Le Conseil Constitutionnel a fait l’objet d’une saisine au sujet de la loi sur le devoir de vigilance des multinationales. S’il a validé l’essentiel du texte assurant ainsi une avancée forte pour la protection des droits humains et de l’environnement, il a toutefois censuré une partie jugée importante.

Logo de l'organisationLe devoir de vigilance : c’est le nouvel élément de la réglementation en faveur d’une Responsabilité Sociétale des Entreprises (RSE), adopté en 3ème lecture par l’Assemblée Nationale, le 21 février dernier. Cette décision fait suite à l’effondrement, en 2013, à Dacca, capitale du Bangladesh, du Rana Plaza, bâtiment qui abritait plusieurs ateliers de confection textiles de diverses marques internationales et qui avait fait plus de 1000 morts.

Concrètement, les entreprises de plus de 5000 salariés basées en France, et celles de plus de 10 000 salariés dont le siège est à l’étranger, incluant leurs filiales, sont tenues de mettre en place un plan de vigilance avec leurs parties prenantes. Celui-ci vise à évaluer les activités, directes ou indirectes, des entreprises, de leurs filiales, fournisseurs et sous-traitants pour déterminer s’il y a eu respect ou non des droits environnementaux et sociaux tout au long de la chaîne d’approvisionnement. En d’autres termes, l’entreprise peut être tenue responsable d’un manquement de la part d’un de ses sous-traitants si ce dernier ne respecte pas les normes en vigueur. Le Conseil Constitutionnel, saisi par les parlementaires, s’est prononcé, jeudi 23 mars, sur la loi relative au devoir de vigilance des sociétés mères et des entreprises donneuses d’ordre.

Pas d’amende en cas de non-respect des mesures de vigilance

En cas de manquement aux obligations prévues par le texte, la loi prévoyait un triple mécanisme. D’abord, une mise en demeure de respecter ces obligations est adressée à l’entreprise visée.
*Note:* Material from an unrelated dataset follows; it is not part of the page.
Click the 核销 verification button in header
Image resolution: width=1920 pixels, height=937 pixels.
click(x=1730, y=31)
Ensuite, le juge, saisi par l’auteur de la mise en demeure, peut prononcer une injonction et infliger une amende civile à la société de 10 millions d’euros  « en proportion de la gravité du manquement et en considération des circonstances de celui-ci et de la personnalité de son auteur », rapporte Novethic. Enfin, l’amende passe à 30 millions si les dommages causés sont très importants. C’est la mesure concernant l’amende que le Conseil Constitutionnel a censuré, indiquant que « l’imprécision des termes employés par le législateur pour définir les obligations qu’il créait » ne permettait pas d’instituer une sanction aussi importante.
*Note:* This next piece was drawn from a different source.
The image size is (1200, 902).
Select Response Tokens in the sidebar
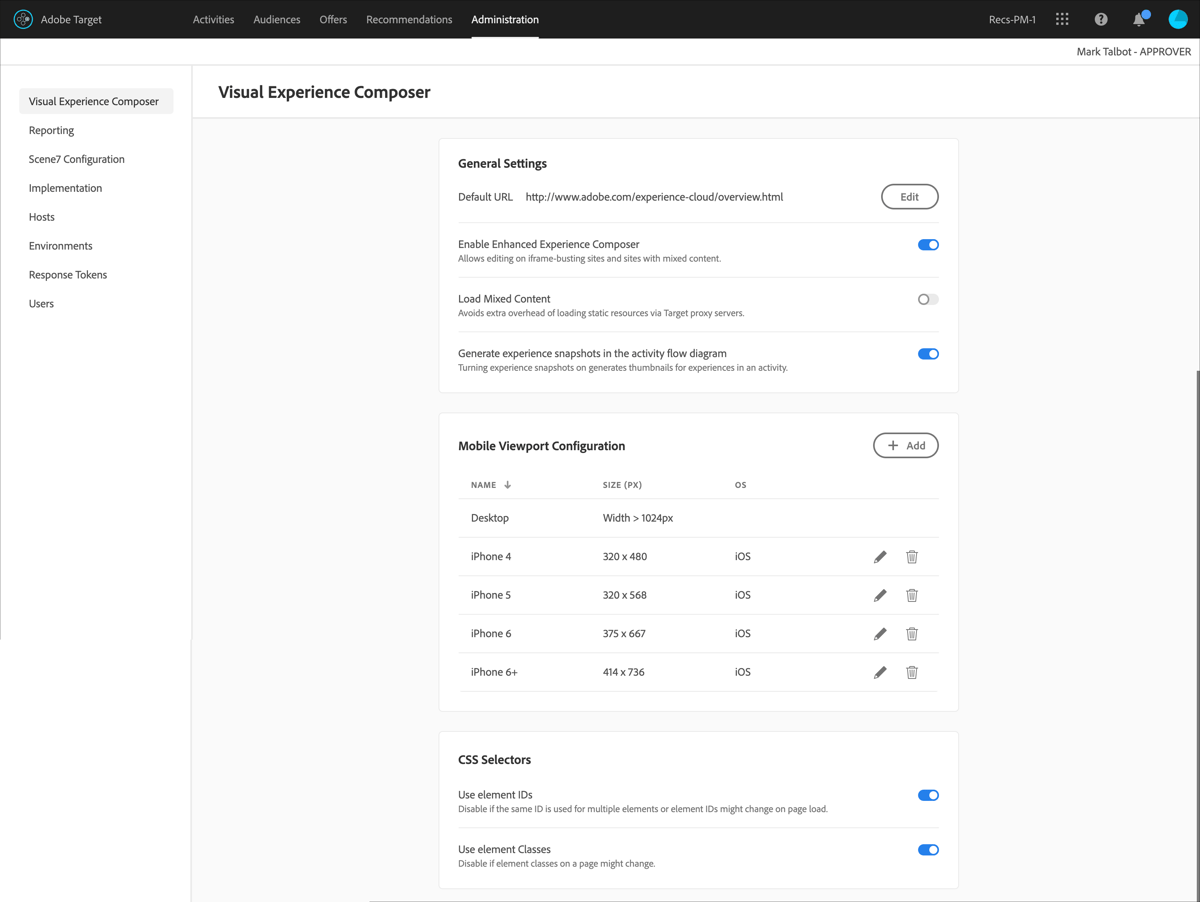[x=68, y=274]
Compte tenu de ces imprécisions, le Conseil constitutionnel a déclaré contraires à la Constitution les dispositions de la loi prévoyant des amendes. Il a en effet estimé que les termes employés par le législateur pour la rédaction du texte, tels que « mesures de vigilance raisonnable » et « actions adaptées d’atténuation des risques » étaient trop généraux. La mention liée aux « droits humains » et aux « libertés fondamentales » était, quant à elle, large et indéterminée et, pour finir, le périmètre des sociétés entrant dans le champ de l’infraction était très étendu. Cela peut être considéré comme décevant car c’était une incitation forte pour les entreprises. Cependant, la mise en demeure, l’injonction et la possibilité d’engager sa responsabilité en cas de manquement à ses obligations, ont bien été retenues ; et surtout, le caractère « d’intérêt général » de la loi.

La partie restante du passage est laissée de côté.